Stated problem 1: Repeat word for word the part of the post on SOA starting at "Main areas of" and ending at "tree map ofc)".
Stated problem 2: In the post on SOA, condense the paragraph beginning "Let's say mildly that SOA failed" into a shorter version that keeps its main facts.
Stated problem 3: Go on writing the post about SOA and the use-the-tree project, picking up after its final line.

Passage given:

SOA – the good parts - mqsiuser
http://www.use-the-tree.com

======
mqsiuser
Let's say mildly that SOA failed and unfortunately the remaining parts are not
"a lot". I was in fact able to understand them and it's been possible for me
to open source the very most important parts in a POC. So the very most
important part is the way message processing and transformation is done. IBM
offers this in Message Broker / IBM Integration Bus (IIB) which they implement
in c and I implemented it in Java. I called the project "use-the-tree" and
open sourced it on github. A deployed version is online at www.use-the-
tree.com.

Actually it turned out that I added a couple of improvements which makes my
implementation superior to the one IBM has.

There are open source ESB's and Broker's, but I did not find (and I think it
is unlikely that there are) comparable proper implementations.

Main areas of future work are:

    
    
      - Add support for JSON
      - Add all quirks that XML has
      - Investigate if JavaScript (or Go) can be used (instead of Java) (and implement it)
      - Sorting (super cleverly with tree map ofc)

Listed entries:
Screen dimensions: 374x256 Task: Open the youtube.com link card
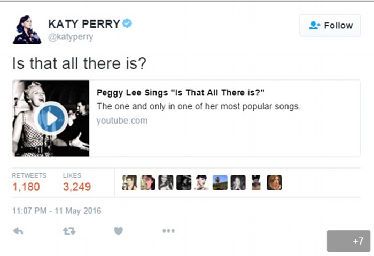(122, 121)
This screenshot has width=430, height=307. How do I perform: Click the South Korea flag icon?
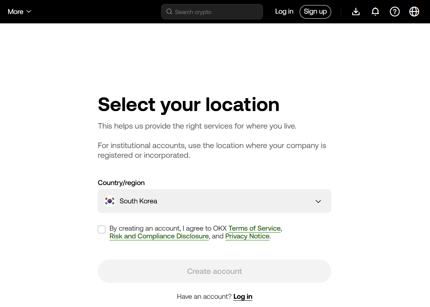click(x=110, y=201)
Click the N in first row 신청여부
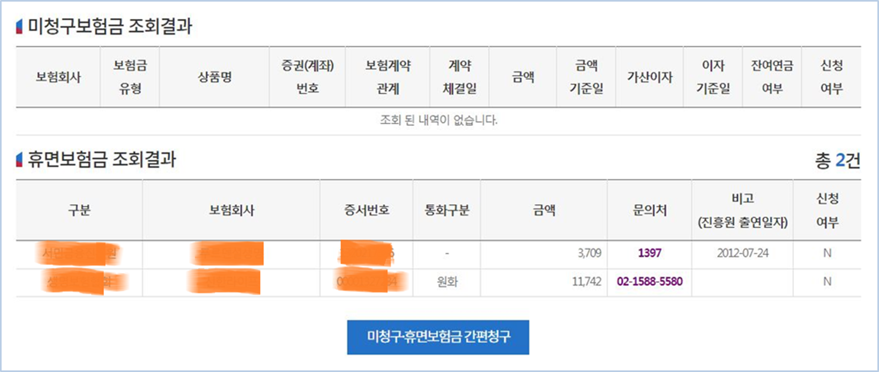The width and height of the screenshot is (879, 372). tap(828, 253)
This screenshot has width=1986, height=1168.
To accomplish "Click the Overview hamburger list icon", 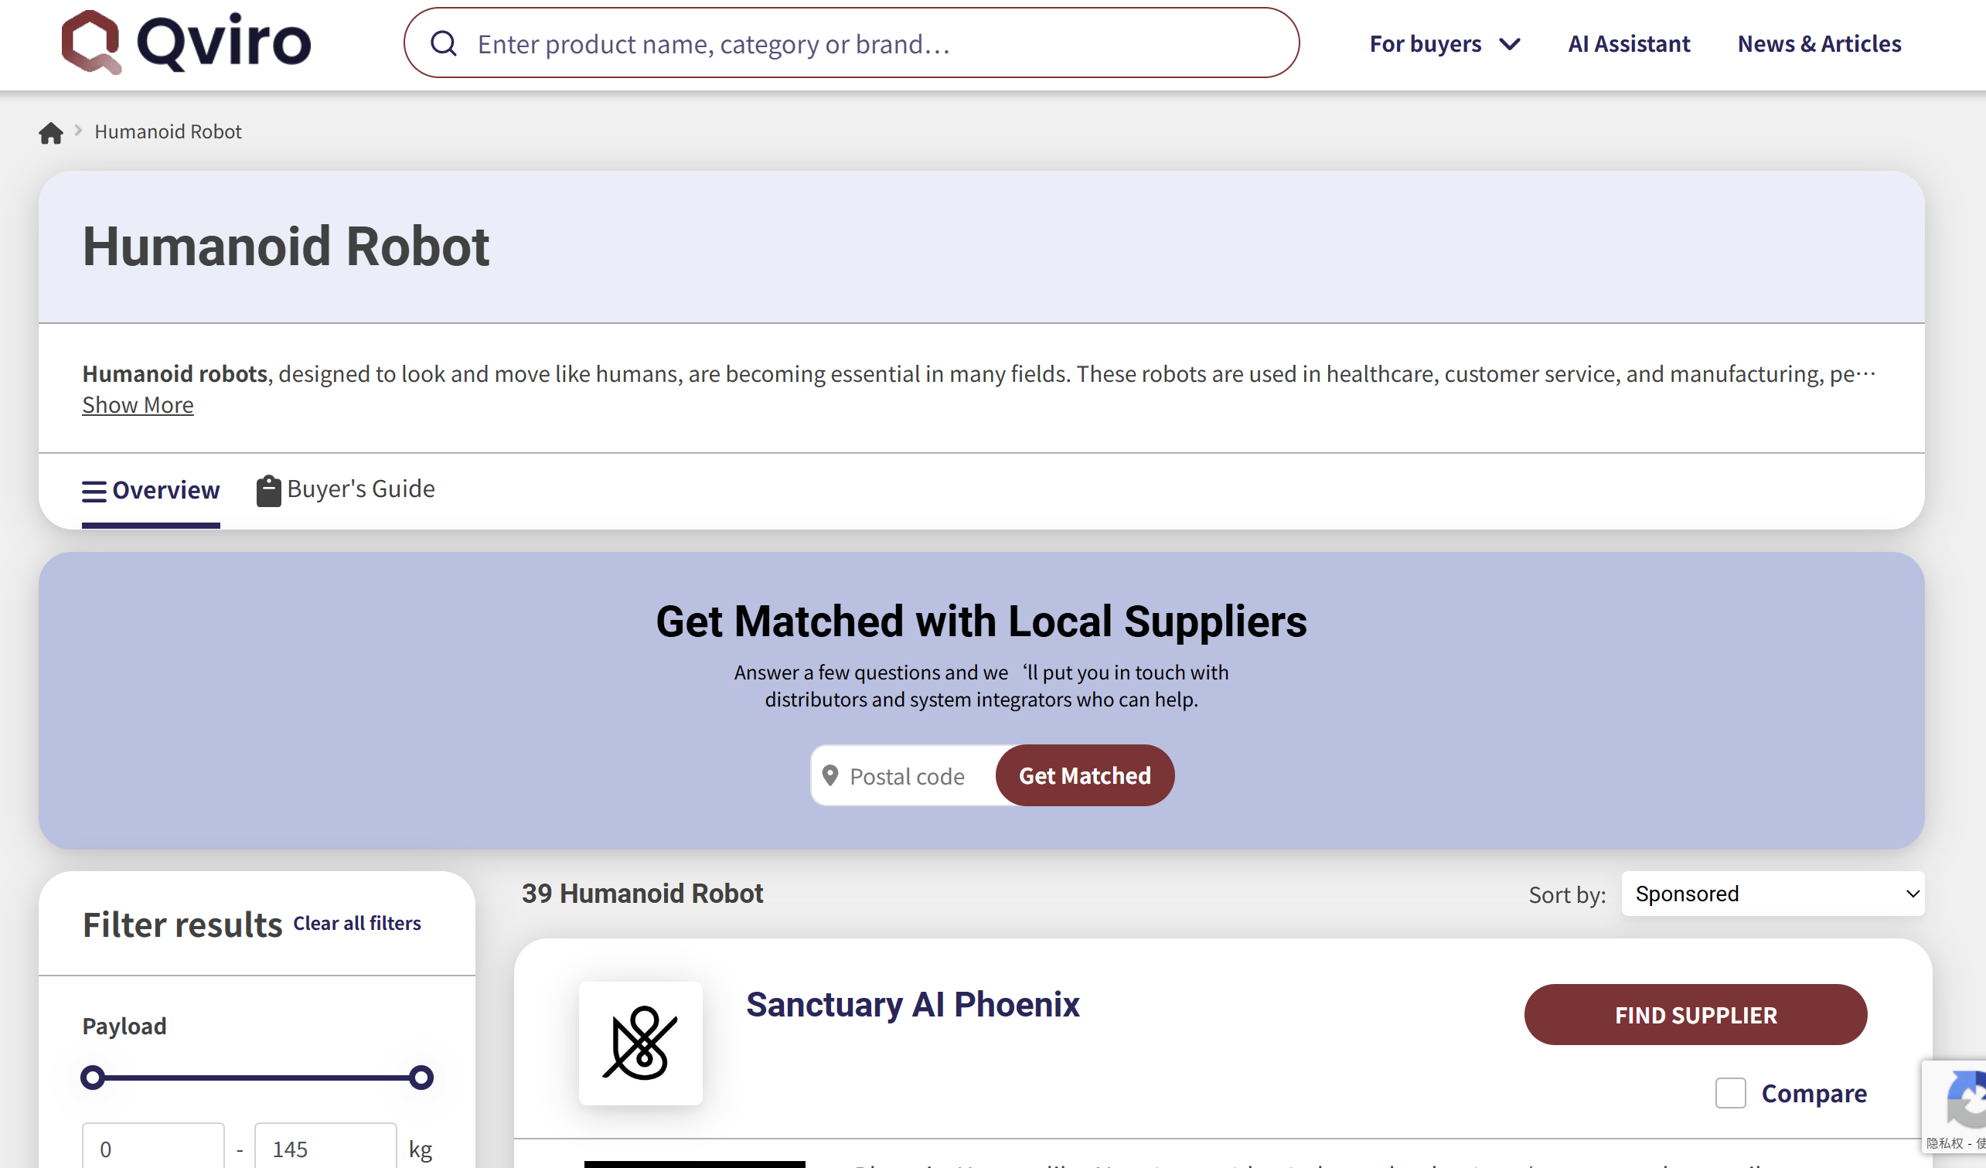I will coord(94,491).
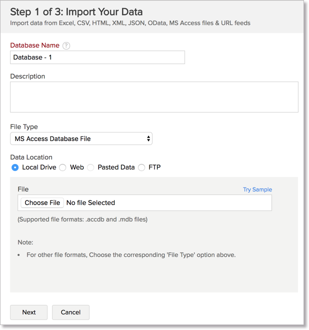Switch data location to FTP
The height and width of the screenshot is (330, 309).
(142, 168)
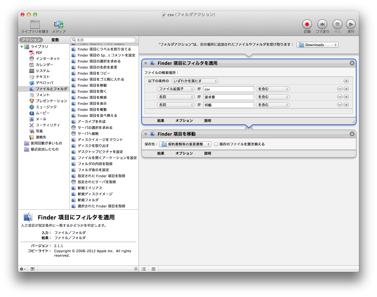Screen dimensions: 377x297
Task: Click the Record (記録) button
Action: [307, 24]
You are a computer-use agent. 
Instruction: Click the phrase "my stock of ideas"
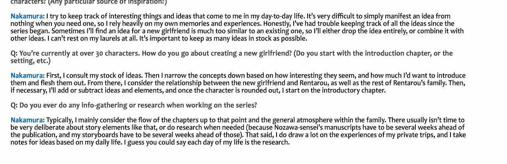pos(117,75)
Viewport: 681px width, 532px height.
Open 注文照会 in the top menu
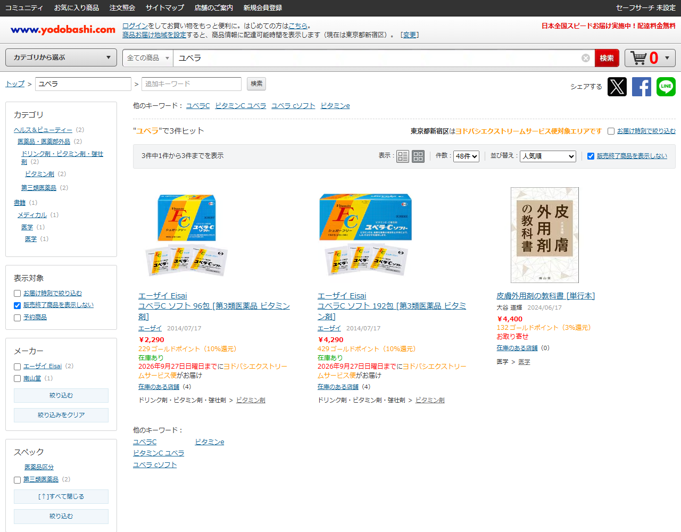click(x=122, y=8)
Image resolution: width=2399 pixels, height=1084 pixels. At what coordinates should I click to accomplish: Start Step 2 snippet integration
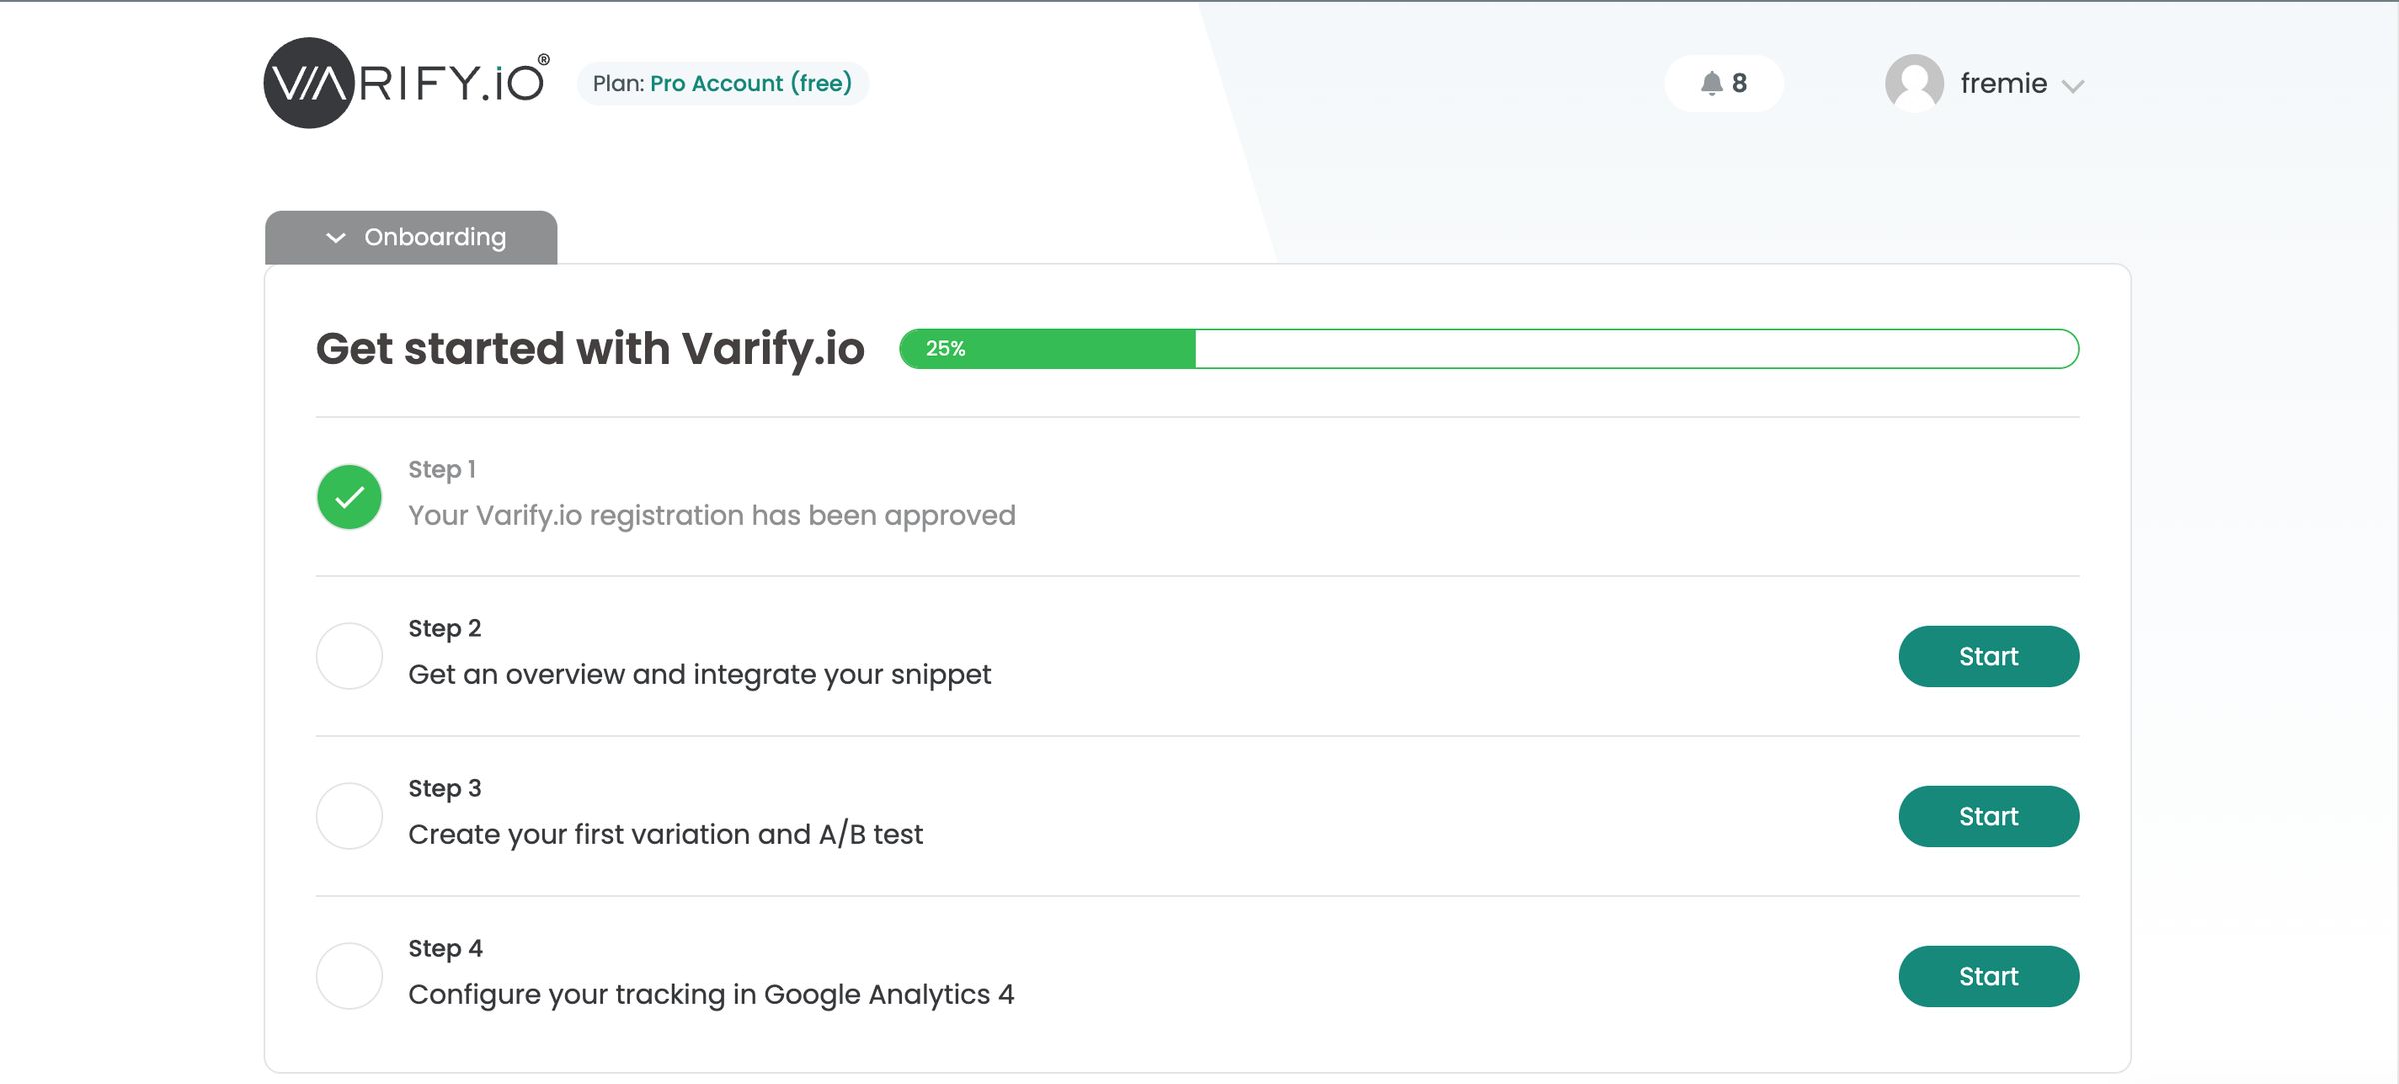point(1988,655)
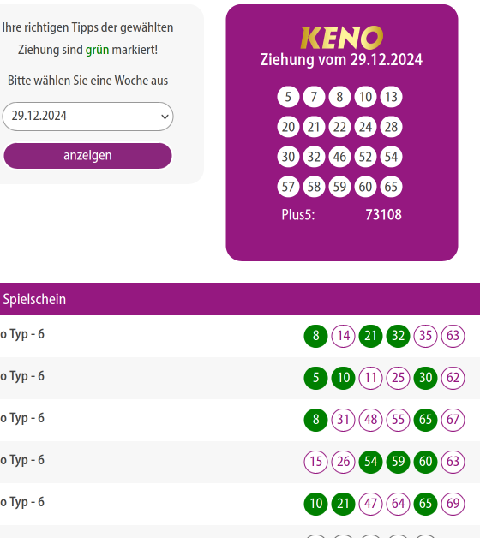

Exercise response 1:
Main areas of future work are:

    
    
      - Add support for JSON
      - Add all quirks that XML has
      - Investigate if JavaScript (or Go) can be used (instead of Java) (and implement it)
      - Sorting (super cleverly with tree map ofc)

Exercise response 2: SOA failed, and little of it remains. I understood what is left and open sourced the most important part in a POC: the way messages are processed and transformed. IBM offers this in Message Broker / IBM Integration Bus (IIB), written in C; I implemented it in Java as the project "use-the-tree," open sourced on GitHub and deployed at www.use-the-tree.com.

Exercise response 3:
      - On-Demand Parser (would be awesome, also hard)
      - Investigate on open source solutions for parsing flat files standards like EDI/EDIFACT or HL7/ORM formats and it's usability together with use-the-tree
    

There is constant change in the IT world (I see a decline of SOA and a push
towards open source), so that I think that this project can have a significant
success in the future. Again ... "use-the-tree" is the only thing which is
left of SOA if you remove all the bad parts or the ones that have just
failed... it is "SOA - the good parts" :). It provides strong guidance on how
to do message transformation (to end up with the most efficient transformation
code) as opposed to IBM's approach, which is "we provide you with every
possibility and you better choose wisely".

Xslt would look like it, if xslt would be done properly.

I consider the way message transformation is done a defacto standard (there is
"only one right way") and this is now open source :)